Canlandırdığı roller ile birçok ödül alır ve bazı ödüllere de aday gösterilir. Savaş alanlarındaki askerlere moral sağlamak için konserler verir.
Bir filmde yönetmen Arthur Miller’la çalışır ve aralarında bir aşk başlar. Marilyn Monroe üçüncü evliliğini Arthur Miller’la yapar. 6 yıl boyunca evlilikleri devam eder. Marilyn Monroe duygularını en uçlarda yaşayan biridir ve boşandıktan sonra ağır bir buhran yaşar.
Artık kendini işine ve hayata veremez hale gelir.
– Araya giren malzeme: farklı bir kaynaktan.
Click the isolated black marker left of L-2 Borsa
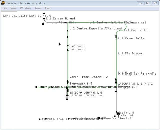 click(60, 44)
Son filminin çekimlerine geç gitmeye ya da hiç gitmemeye başlar. Film çekimlerinde de içki içip, kullandığı ilaçların sayısını arttırır. Çekimlere çıkmadan önce saatlerce tekrar tekrar makyaj yapmaya başlar. Bir keresinde hastayım diyerek çekimlere gelmez ve J. F. Kennedy’nin yaş gününü kutlamaya film şirketinden izinsiz bir şekilde gider. Film şirketi ve yönetmen bu duruma sinirlenir ve sözleşmesi iptal eder.
Filmi Marilyn Monroe olmadan çekmek isterler. Fakat başrol oyuncusu Dean Martin; Marilyn olmadan oynamayacağını iletir. Bunun üzerine film şirketi Marilyn Monroe ile tekrar iletişime geçerek sözleşmeyi yeniler ve film çekimine başlar.
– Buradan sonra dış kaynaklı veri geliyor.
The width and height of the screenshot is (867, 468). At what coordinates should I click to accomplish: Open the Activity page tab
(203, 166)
Marilyn Monroe, Amerika’da o dönem mafyaya yakınlığıyla bilinen ünlü sanatçı Frank Sınatra’yla aşk yaşadı. Ama Marilyn’i Amerika manşetlerinden düşürmeyen olay ise J. F. Kennedy ile olan ilişkisidir. Marilyn, J. F. Kennedy’i o kadar kafaya takar ki Beyaz Sarayı devamlı arar. FBI bu nedenle kendisi takip bile eder.
5 Ağustos 1962 gününe gelindiğinde Marilyn Monroe’nun evinin çevresini polisler sarmıştır ve evden ceset torbası içinde bir kadın cesedi çıkartılır. Marilyn Monroe’nun intihar ettiği gazetelerde manşet olarak verilir. Cenazesi Joe DiMaggio eşliğinde otopsi için hastaneye götürülür. Otopsi kurulu tarafından Marilyn Monroe’nun içki ile birlikte aşırı doz uyku ilacı içtiği açıklanır.
Marilyn Monroe, 8 Ağustos 1962 tarihinde Joe DiMaggio, Dean Martin, Frank Sinatra ve büyük bir kalabalık tarafından bir tabut içinde evinden alınır. Joe DiMaggio çok üzgün ve yıkılmış bir şekilde tabutu taşır. Los Angeles Westwood Village Memorial Parkta son yolculuğuna uğurlanır.
Joe DiMaggio, Marilyn Monroe için çiçeklerden yapılmış kalp şeklinde bir çelenk ve sonsuza kadar seveceğine dair bir yazı bırakır.
Elton John, Marilyn Monroe için bir şarkı yazdığı bile bilinir.